After the cows went, my husband, youngest son and I went to our daughter's in Arizona for Christmas. The first vacation ever for us! It was wonderful! I fell in love all over again with my husband. Our time now is super. The stress is gone, I am first in his life again. I think God daily for the strength to withstand the pressures, hurts, rejection of being a farm wife. That is actually the right term - farm wife. - Still married but not to farm.

Dear Dr. Farmer,

I want to thank you so much for your insight into farming marriages. I have been struggling in a difficult farming marriage for some time and your articles have made me realize that it wasn't just me.

Unfortunately, I do see our marriage ending soon. I have been trying to live the life he wants me to live. You hit the nail on the head when you spoke of wives who are alone and depressed due to the farming operation.

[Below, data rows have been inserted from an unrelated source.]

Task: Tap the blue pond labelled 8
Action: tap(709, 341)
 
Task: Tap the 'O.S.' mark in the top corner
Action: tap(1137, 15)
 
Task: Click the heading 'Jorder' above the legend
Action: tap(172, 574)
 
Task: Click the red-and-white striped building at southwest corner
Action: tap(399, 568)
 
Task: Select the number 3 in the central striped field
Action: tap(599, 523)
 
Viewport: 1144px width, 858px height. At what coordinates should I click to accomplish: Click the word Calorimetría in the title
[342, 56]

My husband, although a very good person, seeks to have the title as "The Nice Guy of the Neighborhood" who will help anyone out, except me. He has wanted me to seek professional counseling, which I did. He said my anger and frustration meant there was something terribly wrong with me and maybe someone could help me "get over it."

Between the heartaches of cash flow problems, sick in-laws next door, raising children, and a truly sad marriage, I am used up. I couldn't be the pretty, smart, nice girl on his arm anymore. I had become angry, depressed and uncaring.

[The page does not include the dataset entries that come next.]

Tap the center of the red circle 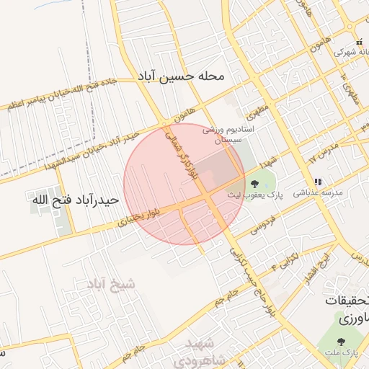tap(184, 184)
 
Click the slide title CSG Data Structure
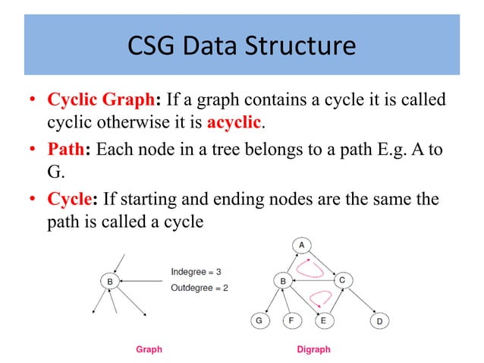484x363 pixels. [x=242, y=46]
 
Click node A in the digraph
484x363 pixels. [x=301, y=245]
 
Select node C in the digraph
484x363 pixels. [x=342, y=280]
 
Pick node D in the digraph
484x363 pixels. [x=379, y=321]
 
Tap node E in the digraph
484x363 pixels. [x=323, y=320]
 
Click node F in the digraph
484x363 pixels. [x=291, y=320]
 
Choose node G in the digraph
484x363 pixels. [x=259, y=320]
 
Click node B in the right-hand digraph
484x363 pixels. [x=283, y=281]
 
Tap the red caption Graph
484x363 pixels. [x=149, y=350]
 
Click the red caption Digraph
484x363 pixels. [x=313, y=350]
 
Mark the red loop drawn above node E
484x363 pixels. [x=319, y=296]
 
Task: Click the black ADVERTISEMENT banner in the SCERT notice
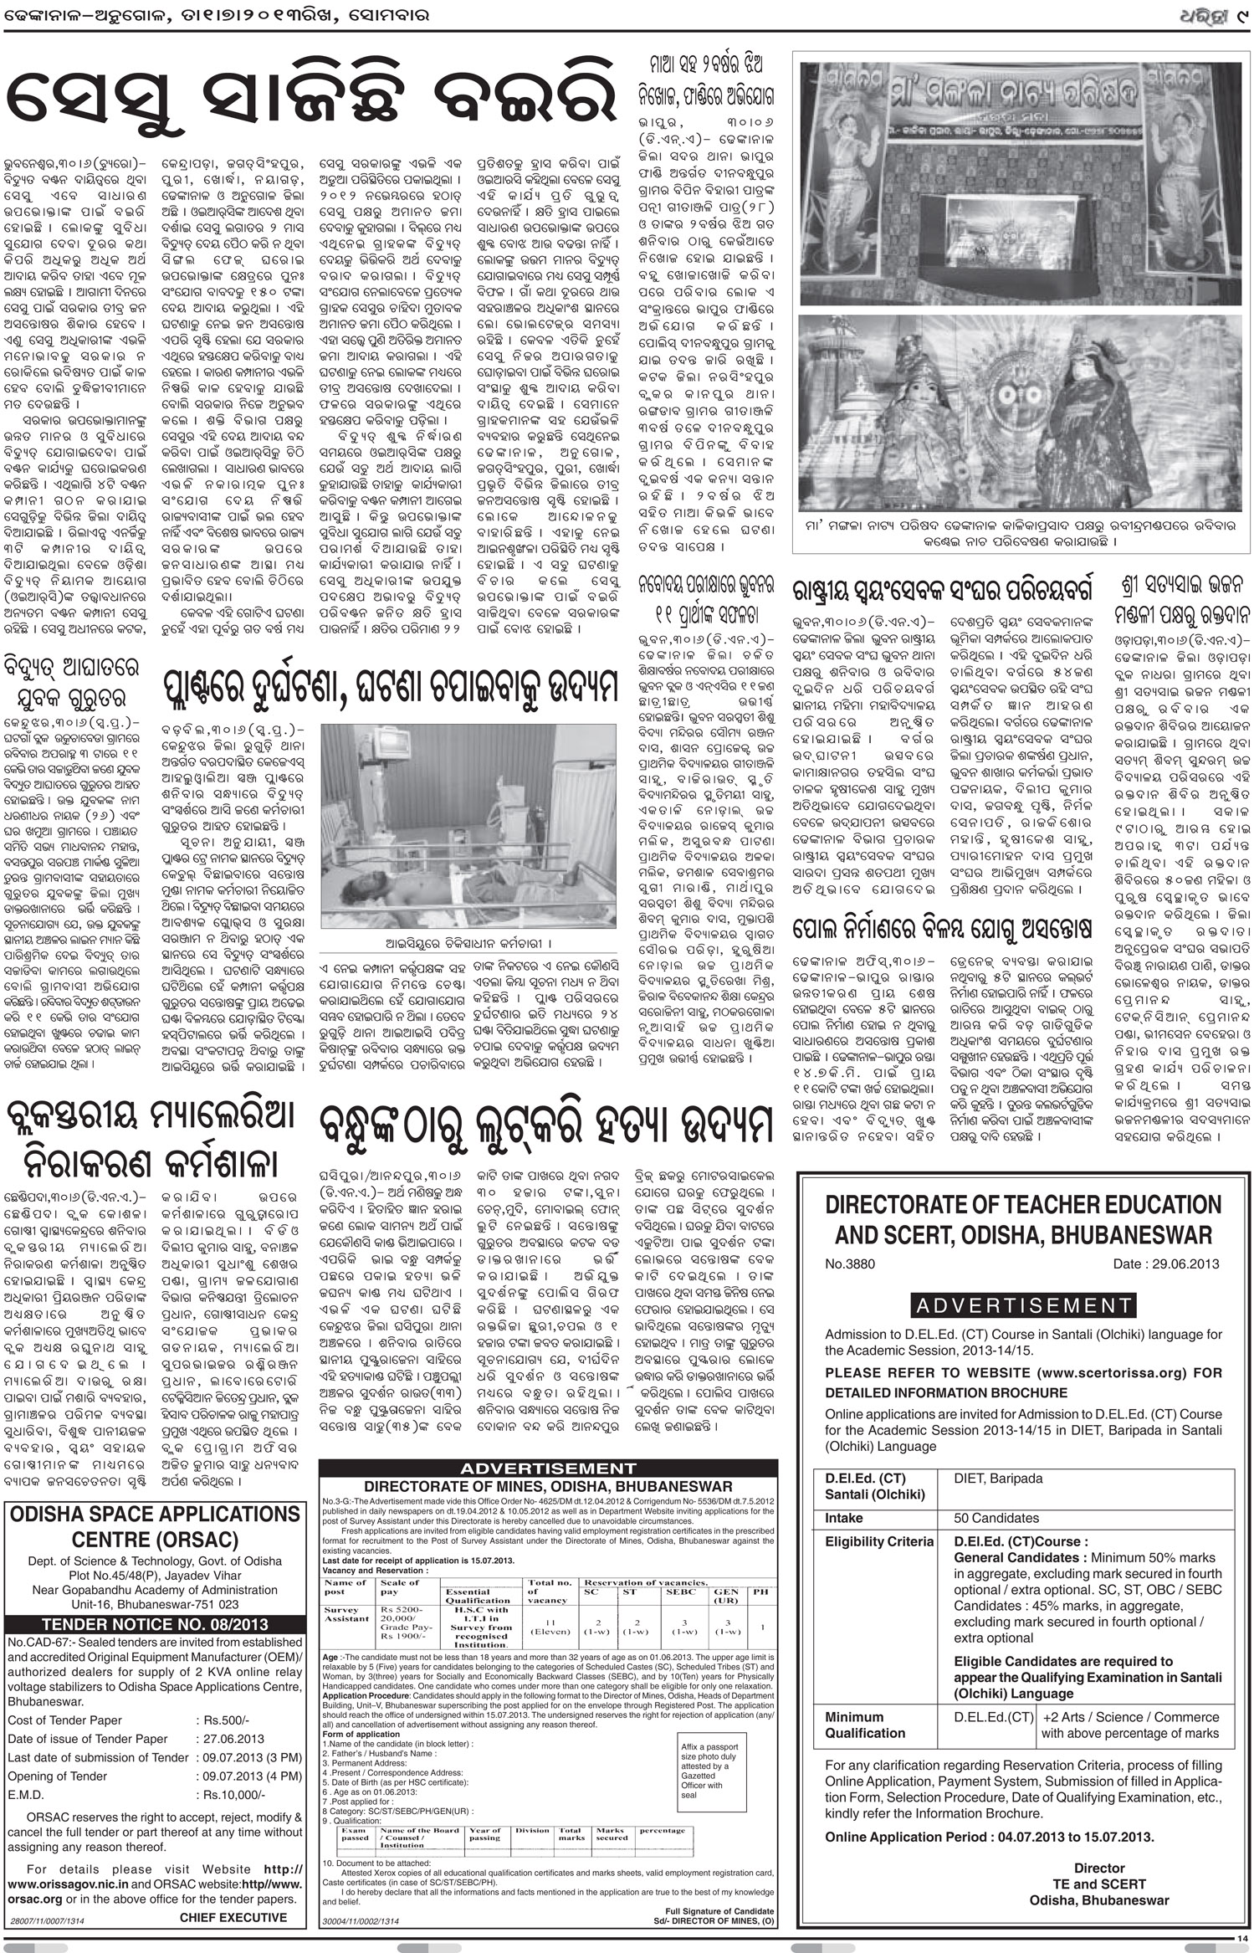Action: [x=1023, y=1305]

I chose not to go to functions with him anymore. He only wants me to go to weddings and funerals of his circle to make it look like he's got it all together. I cry everyday because I now must choose between going out in the workforce again and leaving and splitting up our family, or sticking it out until my boys are out of high school and college.

Unfortunately, my husband believes I am the problem and having hormonal problems. (I must have been having hormonal problems all of our marriage of 18 years). I ended up in the hospital emergency room twice last summer. I have heart palpitations and high blood pressure due to severe stress and insomnia. I cry with no one to lean on.

I'm used up and I cannot handle this marriage anymore. I can no longer put on the show he wants me to.

Thank you for listening. I wish I had someone here I could talk to. I'm tired but my boys need their mother and father. He will not seek help; I'm in it alone. - A Deeply Depressed Farm Wife

Dear Dr. Farmer,

How true your article was here at our home. Add a full time job besides the farm, the in-laws and 2 boys, ages 16 and 19 and you could have picked our situation. I think my husband also still farms after 21 years of marriage because he feels guilty if he quits. He feels his father will be mad at him.

We farm together with his parents. My husband works a full time job. I have been in therapy and taking medications for about 4 years now trying to get myself straight. I felt it was my problem, Well now my psychiatrist is leaving her practice and I have to look for some one new. I am taking your article with me. How much better it sounds than what I thought was me whining.

I have clinical depression and anxiety which is only intensified by farming. I also work a part time job so I can have my own life away from the farm. When we married I insisted that we did not build a home on the farm. Thank goodness we didn't, we live several miles away, but are at the farm almost everyday. The boys are also tired of the farm, although it was a good life. They participated in 4-H and learned many things. Enough is enough.

Thank you for validating my feelings in this article. I know you do not have time to answer all your mail, but I wanted to say THANKS! - Hanging on in Michigan.